11/05/2019

MENOS AMOR E MAIS QUÍMICA!




A gastronomia é cheia de amor para dar. Chefs, chefinhos e chefetes muitas vezes apóiam seus discursos em ditos como “cozinha é amor”. Na verdade tudo deveria ser amor, não é? Até o modo de tratar os moradores de rua, exigindo que a Prefeitura de São Paulo se alinhe com práticas solidárias. Mas este é outro assunto.

O amor não pode ser um biombo a esconder a falta de conhecimento técnico. A química dos alimentos em nada é afetada pelos sentimentos de quem cozinha. Não basta amor, nem fidelidade à “ancestralidade”, se não se compreende a arquitetura químico-física de um produto feito na cozinha. Esta oposição, além de falsa, não ajuda em nada a aspiração de desenvolvimento gastronômico.
Tenho visto um crescente interesse de jovens em confeitaria. Mas esse horizonte de beleza nas sobremesas esbarra no uso abusivo de leite condensado, do desregramento no uso do açúcar, no desconhecimento do que estrutura as moléculas em vários tipos de preparação. Poucos são os alunos recém-saídos de faculdades de gastronomia que conseguem discorrer sobre a organização das mousses, independentemente de serem salgadas ou doces. Saem convictos de que uma maionese é uma coisa de outra família de uma mousse de chocolate. Acreditam que o que estrutura a mousse é a manteiga e a clara batida e assim por diante...
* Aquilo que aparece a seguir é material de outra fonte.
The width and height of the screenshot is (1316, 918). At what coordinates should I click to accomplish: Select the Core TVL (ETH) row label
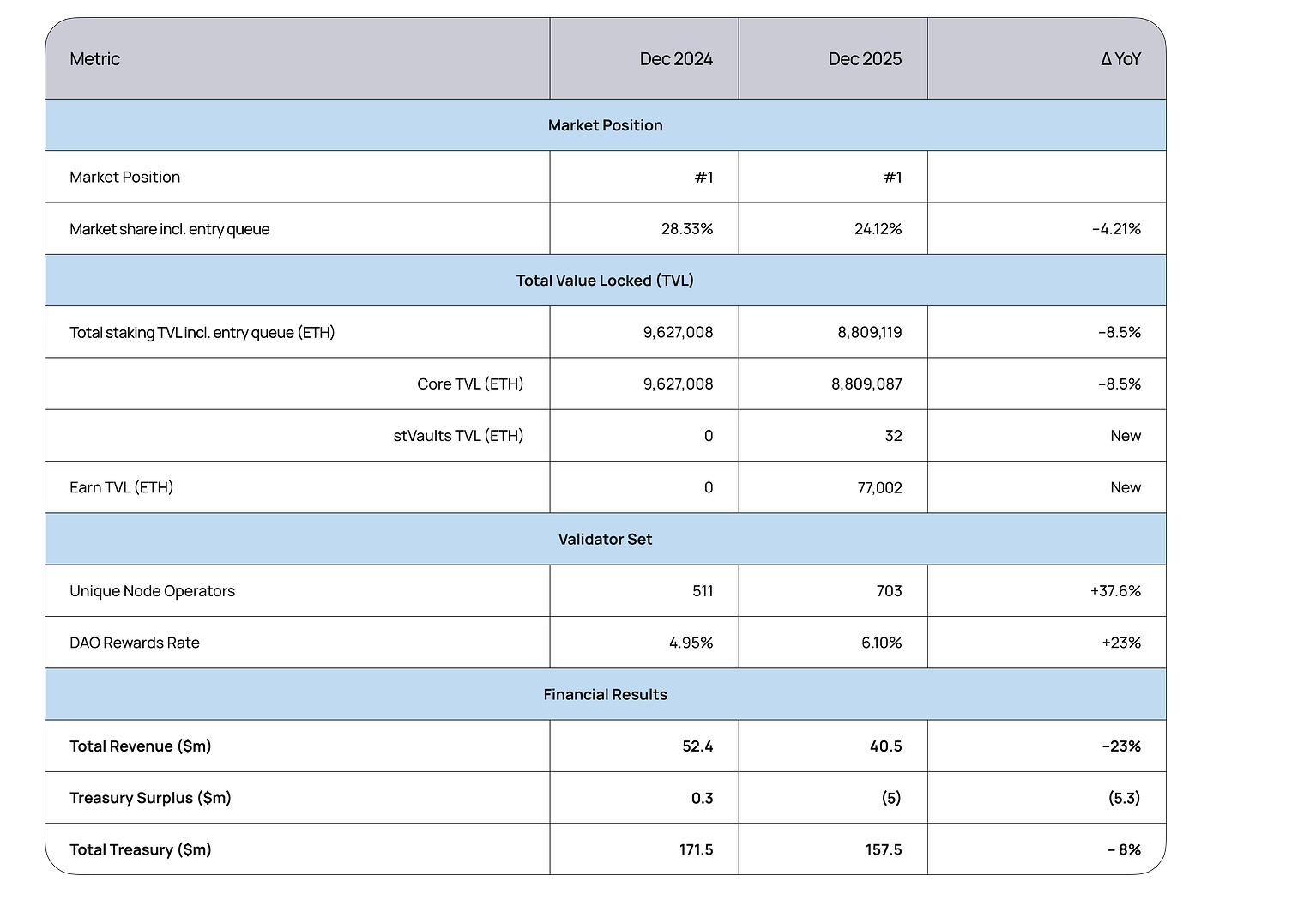click(470, 384)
Na confeitaria, felizmente, alguns profissionais já se apresentam no mercado ofertando conhecimentos de outra qualidade. É o caso, por exemplo, da Escola Sorvete de Francisco Sant´anna. Tudo medido, tudo pesado, utilizando produtos naturais tecnológicos, como garantia de construção de sorvetes modernos com a melhor técnica. Francisco, em sua biografia, trabalhou próximo ao grupo de Hervé This e todos nós nos beneficiamos disso.

É também o caso de Joyce Galvão , engenheira de alimentos que trabalhou na Fundação Alicia, de Ferran Adrià. Ela já nos fez o favor de publicar um livro sobre a química dos bolos, explicando entre outras coisas que não é a clara batida que faz o bolo fofinho, mas o fermento (mas tem gente que ainda fica pegando receita de avó e atribui ao amor o sucesso químico dos bolos). Ela também tem uma iniciativa anual  que congrega confeiteiros em torno da reflexão que faz pensar no automatismo da vida e das receitas estabelecidas.

Esses dois profissionais das luzes,que não se deixaram paralizar pelo pseudo-"amor" ou ancestralidade,  introduzem o ingrediente mais importante na nossa gastronomia: a inteligência, a ciência e a técnica. Importante porque, até hoje, além do amor, muitos profissionais se entregam de corpo e alma aos produtos para confeitaria da Nestlé. Só quem não se importa por ser o último elo de uma cadeia industrial despreza esse conhecimento.

Uma confeitaria parruda, como os japoneses construíram, implica em dominar o açúcar e demais ingredientes através do conhecimento da física e da química, não sendo dominado pela Nestlé e outras multinacionais de insumos. Sem isso, não há amor que sobreviva. Acredite.